Given data
--------

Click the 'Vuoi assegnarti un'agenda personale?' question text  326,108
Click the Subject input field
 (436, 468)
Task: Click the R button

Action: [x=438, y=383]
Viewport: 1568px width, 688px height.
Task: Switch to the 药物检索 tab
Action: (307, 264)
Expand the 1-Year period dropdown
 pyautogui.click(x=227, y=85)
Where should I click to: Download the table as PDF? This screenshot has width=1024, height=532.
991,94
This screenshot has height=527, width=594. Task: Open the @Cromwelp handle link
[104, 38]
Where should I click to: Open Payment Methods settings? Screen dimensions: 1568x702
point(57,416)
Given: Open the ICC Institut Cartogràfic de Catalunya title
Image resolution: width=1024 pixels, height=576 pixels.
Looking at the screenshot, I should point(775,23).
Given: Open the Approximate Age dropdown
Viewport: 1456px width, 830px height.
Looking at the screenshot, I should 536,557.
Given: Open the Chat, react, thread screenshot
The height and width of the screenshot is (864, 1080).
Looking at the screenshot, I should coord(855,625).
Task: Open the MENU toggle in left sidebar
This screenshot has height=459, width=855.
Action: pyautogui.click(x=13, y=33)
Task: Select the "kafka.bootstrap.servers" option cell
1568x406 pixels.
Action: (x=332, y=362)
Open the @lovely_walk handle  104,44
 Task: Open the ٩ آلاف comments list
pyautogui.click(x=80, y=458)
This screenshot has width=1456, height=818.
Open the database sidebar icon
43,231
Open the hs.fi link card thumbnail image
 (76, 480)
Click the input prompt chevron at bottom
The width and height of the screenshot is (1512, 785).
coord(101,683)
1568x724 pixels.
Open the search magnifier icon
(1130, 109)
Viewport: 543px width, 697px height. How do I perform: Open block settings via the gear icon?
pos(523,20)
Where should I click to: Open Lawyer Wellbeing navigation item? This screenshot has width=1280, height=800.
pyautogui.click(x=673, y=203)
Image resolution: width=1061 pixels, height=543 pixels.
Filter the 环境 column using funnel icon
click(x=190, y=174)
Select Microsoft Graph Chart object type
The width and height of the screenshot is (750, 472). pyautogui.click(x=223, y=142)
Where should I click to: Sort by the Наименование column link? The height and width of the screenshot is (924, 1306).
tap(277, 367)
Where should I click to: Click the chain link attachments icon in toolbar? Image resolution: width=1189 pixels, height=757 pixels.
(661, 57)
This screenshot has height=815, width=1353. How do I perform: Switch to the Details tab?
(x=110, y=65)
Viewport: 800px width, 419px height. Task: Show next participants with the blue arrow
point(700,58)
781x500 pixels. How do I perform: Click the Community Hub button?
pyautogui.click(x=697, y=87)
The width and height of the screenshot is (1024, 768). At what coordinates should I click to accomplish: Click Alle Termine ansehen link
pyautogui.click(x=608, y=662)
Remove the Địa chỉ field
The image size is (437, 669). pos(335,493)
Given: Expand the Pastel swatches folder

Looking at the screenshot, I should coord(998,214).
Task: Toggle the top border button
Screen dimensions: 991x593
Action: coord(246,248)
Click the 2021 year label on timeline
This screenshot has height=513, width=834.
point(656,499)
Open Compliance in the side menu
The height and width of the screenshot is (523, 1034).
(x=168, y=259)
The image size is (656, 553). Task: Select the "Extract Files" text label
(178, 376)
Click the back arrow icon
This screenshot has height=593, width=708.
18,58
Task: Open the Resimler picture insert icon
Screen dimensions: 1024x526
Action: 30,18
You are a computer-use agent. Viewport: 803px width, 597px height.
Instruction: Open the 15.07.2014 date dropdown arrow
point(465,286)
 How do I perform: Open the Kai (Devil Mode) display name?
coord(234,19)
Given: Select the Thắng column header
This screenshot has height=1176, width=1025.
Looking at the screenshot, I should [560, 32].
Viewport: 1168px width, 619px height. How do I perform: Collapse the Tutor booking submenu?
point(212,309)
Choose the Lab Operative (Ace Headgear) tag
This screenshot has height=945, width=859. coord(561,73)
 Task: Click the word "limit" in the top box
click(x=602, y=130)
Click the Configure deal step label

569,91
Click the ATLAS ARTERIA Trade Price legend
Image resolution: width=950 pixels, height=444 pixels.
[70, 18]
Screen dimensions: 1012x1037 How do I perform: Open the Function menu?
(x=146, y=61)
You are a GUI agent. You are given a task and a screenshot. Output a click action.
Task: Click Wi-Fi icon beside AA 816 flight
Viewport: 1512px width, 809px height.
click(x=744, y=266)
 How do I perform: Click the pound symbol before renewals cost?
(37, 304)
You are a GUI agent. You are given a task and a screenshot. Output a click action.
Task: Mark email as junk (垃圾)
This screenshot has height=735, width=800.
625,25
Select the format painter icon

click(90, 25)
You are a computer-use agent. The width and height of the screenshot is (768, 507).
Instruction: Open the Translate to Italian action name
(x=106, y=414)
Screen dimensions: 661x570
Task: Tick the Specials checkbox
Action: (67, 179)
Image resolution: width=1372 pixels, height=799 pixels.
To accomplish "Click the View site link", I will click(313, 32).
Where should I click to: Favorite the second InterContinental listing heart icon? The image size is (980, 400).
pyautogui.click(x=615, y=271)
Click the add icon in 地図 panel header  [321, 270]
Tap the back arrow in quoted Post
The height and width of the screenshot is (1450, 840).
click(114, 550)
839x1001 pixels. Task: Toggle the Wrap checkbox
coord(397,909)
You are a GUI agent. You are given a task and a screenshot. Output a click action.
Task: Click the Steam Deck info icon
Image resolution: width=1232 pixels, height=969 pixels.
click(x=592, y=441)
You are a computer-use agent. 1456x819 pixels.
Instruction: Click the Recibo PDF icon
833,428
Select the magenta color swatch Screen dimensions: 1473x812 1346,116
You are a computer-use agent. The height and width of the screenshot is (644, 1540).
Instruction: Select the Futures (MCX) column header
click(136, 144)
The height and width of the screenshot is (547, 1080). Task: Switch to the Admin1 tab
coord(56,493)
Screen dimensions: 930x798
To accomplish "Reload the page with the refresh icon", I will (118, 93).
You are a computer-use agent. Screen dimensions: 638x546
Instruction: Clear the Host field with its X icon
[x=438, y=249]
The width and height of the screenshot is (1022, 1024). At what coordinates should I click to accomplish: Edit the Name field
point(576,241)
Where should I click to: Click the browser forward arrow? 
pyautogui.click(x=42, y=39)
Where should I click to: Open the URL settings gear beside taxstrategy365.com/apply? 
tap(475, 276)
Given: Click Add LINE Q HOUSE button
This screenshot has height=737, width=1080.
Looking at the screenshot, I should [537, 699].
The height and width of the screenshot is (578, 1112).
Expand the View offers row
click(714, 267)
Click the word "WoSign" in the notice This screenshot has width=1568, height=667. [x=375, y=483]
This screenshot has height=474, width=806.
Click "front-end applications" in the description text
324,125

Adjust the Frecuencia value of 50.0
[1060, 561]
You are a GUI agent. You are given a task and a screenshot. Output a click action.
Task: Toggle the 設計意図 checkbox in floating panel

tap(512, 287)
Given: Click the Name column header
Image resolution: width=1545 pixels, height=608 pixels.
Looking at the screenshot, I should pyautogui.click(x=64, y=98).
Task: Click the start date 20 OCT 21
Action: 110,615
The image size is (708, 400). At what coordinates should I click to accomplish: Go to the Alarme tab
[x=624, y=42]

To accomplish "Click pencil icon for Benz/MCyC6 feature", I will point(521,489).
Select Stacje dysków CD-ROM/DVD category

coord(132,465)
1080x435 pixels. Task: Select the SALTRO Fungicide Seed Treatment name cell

--------

Task statement
Whenever a line in the material above holds the string "back", copy that line in full.

Written solution
Click the back arrow icon
Tap the back arrow in quoted Post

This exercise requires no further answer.